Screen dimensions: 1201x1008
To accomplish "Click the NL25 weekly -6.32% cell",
* * *
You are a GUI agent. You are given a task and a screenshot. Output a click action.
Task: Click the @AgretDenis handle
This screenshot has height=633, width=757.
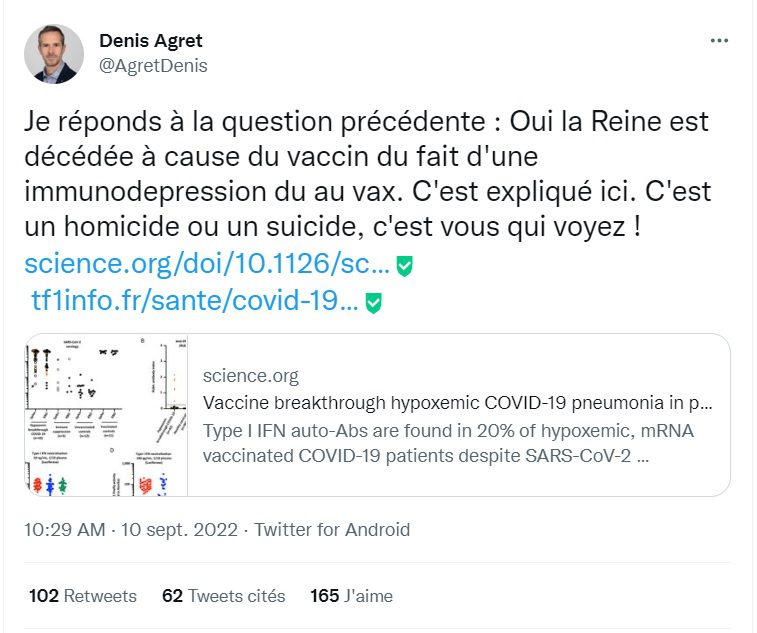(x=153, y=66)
...
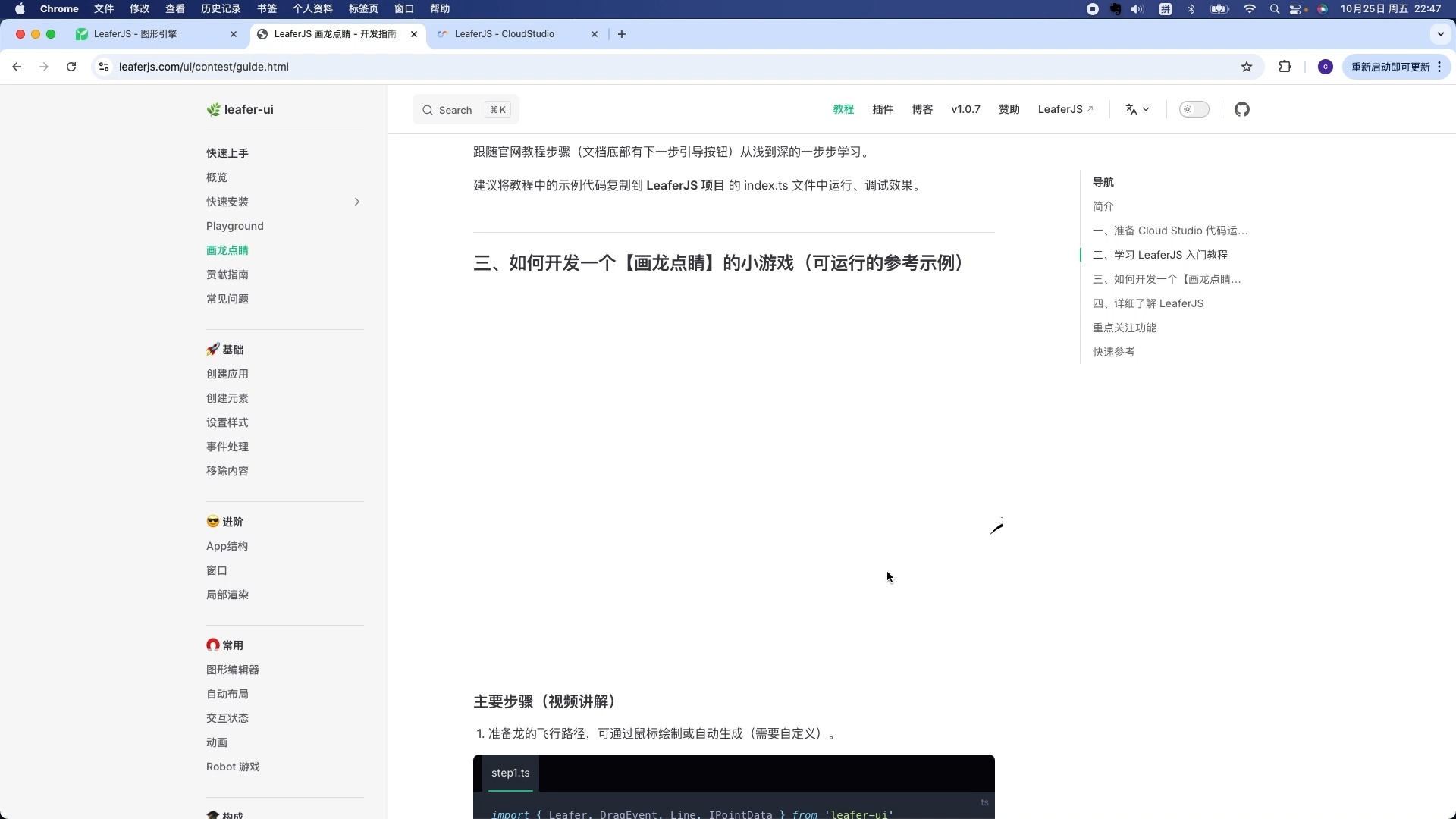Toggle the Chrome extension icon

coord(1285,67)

- **Task to carry out**:
Your task is to transcribe, with no changes, only the lines of the listing above that lie between the line holding "Screen dimensions: 1201x1008" and the line holding "the NL25 weekly", inclusive.

- **Output of the exercise**:
Screen dimensions: 1201x1008
To accomplish "Click the NL25 weekly -6.32% cell",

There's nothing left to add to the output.